Apr 3, 2009

What Is A Free Market Economy?

From Investopedia:

What Does Free Market Mean?

A market economy based on supply and demand with little or no government control. A completely free market is an idealized form of a market economy where buyers and sells are allowed to transact freely (i.e. buy/sell/trade) based on a mutual agreement on price without state intervention in the form of taxes, subsidies or regulation.

In financial markets, free market stocks are securities that are widely traded and whose prices are not affected by availability.

In foreign-exchange markets, it is a market where exchange rates are not pegged (by government) and thus rise and fall freely though supply and demand for currency.

Investopedia explains Free Market

In simple terms, a free market is a summary term for an array of exchanges that take place in society. Each exchange is a voluntary agreement between two parties who trade in the form of goods and services. In reality, this is the extent to which a free market exists since there will always be government intervention in the form of taxes, price controls and restrictions that prevent new competitors from entering a market. Just like supply-side economics, free market is a term used to describe a political or ideological viewpoint on policy and is not a field within economics.

From Encarta Encyclopedia:

Free-Market Economy, economic system in which individuals, rather than government, make the majority of decisions regarding economic activities and transactions (see Capitalism). Individuals are free to make economic decisions concerning their employment, how to use or accumulate capital, what expenditures to make, and whether to use their resources now or to save them for later consumption. The principles underlying free-market economies are based on laissez-faire (non-intervention by government) economics and can be traced to the 18th-century Scottish economist Adam Smith. According to Smith, individuals acting in their own economic self-interest will maximize the economic situation of society as a whole, as if guided by an “invisible hand.” In a free-market economy the government's function is limited to providing what are known as “public goods” and performing a regulatory role in certain situations.

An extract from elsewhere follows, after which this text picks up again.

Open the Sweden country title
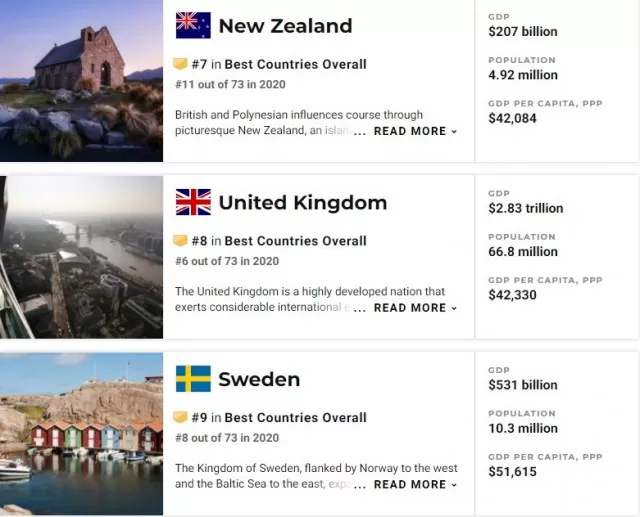This screenshot has height=517, width=640. point(259,379)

Public goods, which include defense, law and order, and education, have two characteristics: consumption by one individual does not reduce the amount of the good left for others; and the benefits that an individual receives do not depend on that person's contribution. An example is a lighthouse. One individual's use of light provided by a lighthouse does not reduce the ability of others to use it. In addition, the lighthouse owner cannot restrict individuals from using the light. The latter illustrates the “free-rider” phenomenon of public goods—both those who helped pay for the lighthouse and those who did not will enjoy the same amount of light. The “free-rider” problem can be eliminated if governments collect taxes and then provide public goods.

Government's role in a free-market economy also includes protecting private property, enforcing contracts, and regulating certain economic activities. Governments generally regulate “natural monopolies” such as utilities or rail service (see Monopoly). These industries require such a large investment that it would not be profitable to have more than one provider. Regulation is used in place of competition to prevent these monopolies from making excessive profits. Governments may also restrict economic freedom for the sake of protecting individual rights. Examples include laws that restrict child labor, prohibit toxic emissions, or forbid the sale of unsafe goods.

Proponents of free-market economies believe they provide a number of advantages. They see free-market economies as encouraging individual responsibility for decisions and they believe that economic freedom is essential to political freedom. In addition, many people believe that free markets are more efficient in economic terms. Free markets provide incentives both to individuals to allocate resources, such as labor and capital, among the most productive uses, and to firms to produce goods and services that the public wants, using the most efficient means of production.

Free-market economies are also criticized. Opponents believe that a free-market economy cannot ensure basic social values, such as alleviating poverty, or that the income distribution that results from a free-market economy may not be equitable. A free-market economy may also permit the accumulation of vast wealth and powerful vested interests that could threaten the survival of political freedom.

Alternative economic systems include communism and mixed economies. In communism, the government plans the economy and all means of production are publicly owned. The economy of the former Union of Soviet Socialist Republics was an example of a planned economy: all decisions regarding production and distribution were made by the government. In contrast, a mixed economy is one where the government does some planning and owns or controls more industries than in a free-market economy. Governments may own key industries such as steel, aviation, and banking, while the individual still plays an important role. Sweden and France are examples of mixed economies.